PROBLEM DESCRIPTION: From the excerpt on Ronald Coase and bilateral externalities, return the words between "Yet because the" and "are least costly.", inclusive, with no changes.

TEXT EXCERPT:

September 14, 2020 Reading Time: 5 minutes

The Nobel-laureate economist Ronald Coase was a font of pioneering ideas. Among the best are those that emerge from his recognition that any and all effects that one person’s actions have on the welfare of another person are caused by both persons. And so in the language of economics, all externalities are bilateral. 

As explained in our previous essay, this reality doesn’t mean that each party is to blame for causing ill consequences. The word “blame” implies wrongdoing. And wrongdoing is committed only when someone violates his or her duty, or interferes with other people’s rights, including their property rights. 

Returning to an example from our previous essay, because tenants in the apartment building where you live have the right to be free of noise at night, if your neighbor Tom practices his tuba at midnight, he is blamed for keeping you awake. We say that the party “causing” the harm is Tom. Laying the blame for the harm on Tom and describing him as its cause is correct despite the fact that, in a physical sense, you suffer that harm because you choose to live in that apartment. You could avoid the harm by moving or by installing expensive soundproofing on your walls and ceilings. 

Yet because the person who can prevent this harm at the lowest cost is not you, but Tom, we identify Tom as its “cause.” Responsibility for preventing the harm thus falls on him rather than on you. The general lesson is that we want to deal with problems that arise from human interaction in ways that are least costly.

The Huge Cost of Obstructing Society 

And we humans do a lot of interacting. Our flourishing is made possible only by our interacting commercially, socially, and intimately. And the more we peacefully interact, the more we flourish. This fact explains why cities in commercial societies are more dynamic, popular, and prosperous than are rural hamlets. But just as increased interaction creates more opportunities for mutual gain, it also raises the risk of us inadvertently harming each other, sometimes even tragically.

ENTRIES SHOWN:
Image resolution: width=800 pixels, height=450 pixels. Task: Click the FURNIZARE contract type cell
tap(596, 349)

...

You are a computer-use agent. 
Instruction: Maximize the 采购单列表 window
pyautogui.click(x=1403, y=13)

RESULT OF THIS EXERCISE:
Yet because the person who can prevent this harm at the lowest cost is not you, but Tom, we identify Tom as its “cause.” Responsibility for preventing the harm thus falls on him rather than on you. The general lesson is that we want to deal with problems that arise from human interaction in ways that are least costly.